Radioactive pollution and fallout
Radioactive pollution refers to environmental contamination caused by the release of radioactive materials, while fallout specifically describes the radioactive particles that descend to Earth following a nuclear explosion. The use of radioactive elements in various civilian and military applications has contributed to the spread of radioactivity in the environment, leading to long-lasting ecological and health challenges due to the persistent nature of some radioactive pollutants. Public awareness often centers on significant events like nuclear weapons testing and accidents, such as the Chernobyl disaster, which have had extensive and enduring environmental consequences.
Less commonly recognized are the everyday uses of radioactive materials, such as in ceramics, medical imaging, and certain industrial applications, which can inadvertently contribute to radioactive pollution. Fallout from nuclear detonations primarily depends on the bomb's yield; larger explosions can produce widespread global fallout, while smaller yields result in localized contamination. The health risks associated with fallout and radioactive pollution are significant, as exposure can lead to severe health issues over time. Addressing these risks requires careful management and disposal of radioactive materials, along with public education on the potential dangers associated with their use.
Radioactive pollution and fallout
DEFINITIONS: Radioactive pollution is environmental contamination resulting from the release of radioactive materials; fallout is the radioactive particles that fall to Earth after detonation of nuclear weapons
The use of radioactive materials for civilian and military applications has helped to disseminate radioactivity throughout the environment. Because of the long half-lives of some radioactive pollutants, their detrimental effects on ecosystems and human health can persist for generations and pose major challenges for safe, long-term disposal efforts.

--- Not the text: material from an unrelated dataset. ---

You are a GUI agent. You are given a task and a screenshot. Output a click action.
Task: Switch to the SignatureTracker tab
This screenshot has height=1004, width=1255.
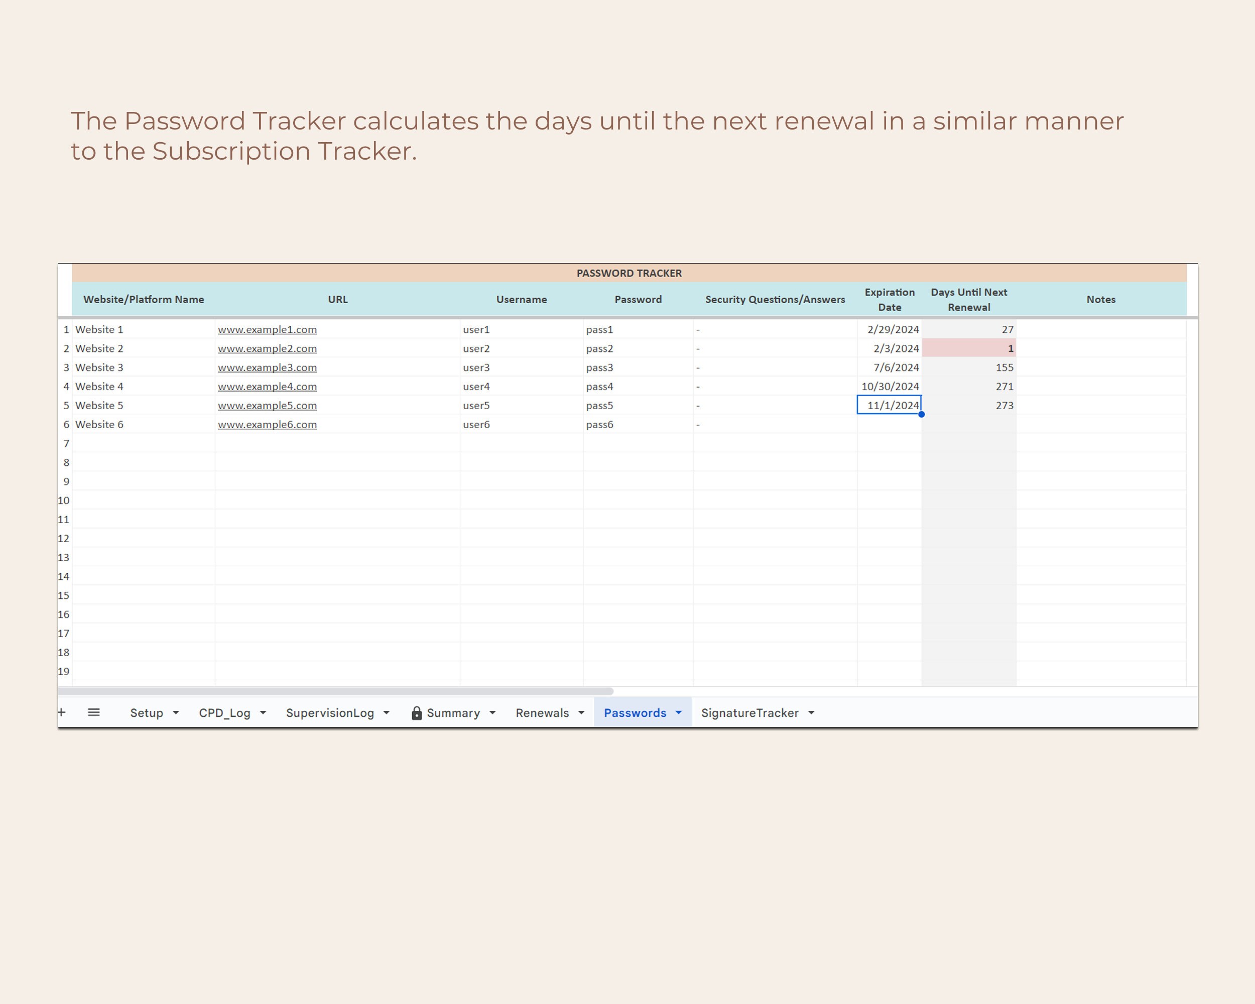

Many people are well aware of the use of radioactive elements in nuclear weapons and reactors. Likewise, the general public understands that nuclear war, nuclear weapons testing, and accidents such as the disastrous Chernobyl plant meltdown of 1986 can have profound, far-reaching, and long-lasting environmental impacts. It may be less well known, however, that radioactive elements are sometimes used for their physical or chemical properties rather than their radioactivity, and that these less familiar applications can cause small amounts of radioactive pollution. For example, uranium and thorium compounds have been used for centuries to give ceramic glazes brilliant orange and yellow hues. (Although pieces produced in the United States after about 1950 are generally safe to use, it is recommended that other ceramics with uranium or thorium glazes be left for occasional show unless they are tested and known to be safe for use.)
In addition, until the 1980s trace amounts of uranium were used to color porcelain teeth, and tiny amounts of uranium or thorium are present in some tinted contact lenses, eyeglass lenses, and other optical glass. Gas lantern mantles have long used thorium to produce a bright, white glow. Although the hazard to the public is believed to be negligible, nonthorium mantles are now available as an alternative. Tungsten electrodes for arc welding may contain 2 percent thorium for easier starting and greater weld stability. The resulting dose to both the welder and the public is very small. Ionization detectors use tiny amounts of radioactive americium to ionize air in a small chamber. This allows a current to flow. Smoke particles reduce this current and trigger the detector. Americium has a 458-year half-life, so it will remain radioactive long after the smoke detector’s service life is over. While a smoke detector poses little threat when installed and used properly, its radioactive content can present a health hazard once the smoke detector is discarded. In order to keep americium out of the stream, many US state and local governments conduct roundups of ionization smoke detectors or encourage consumers to return used smoke detectors to their manufacturers.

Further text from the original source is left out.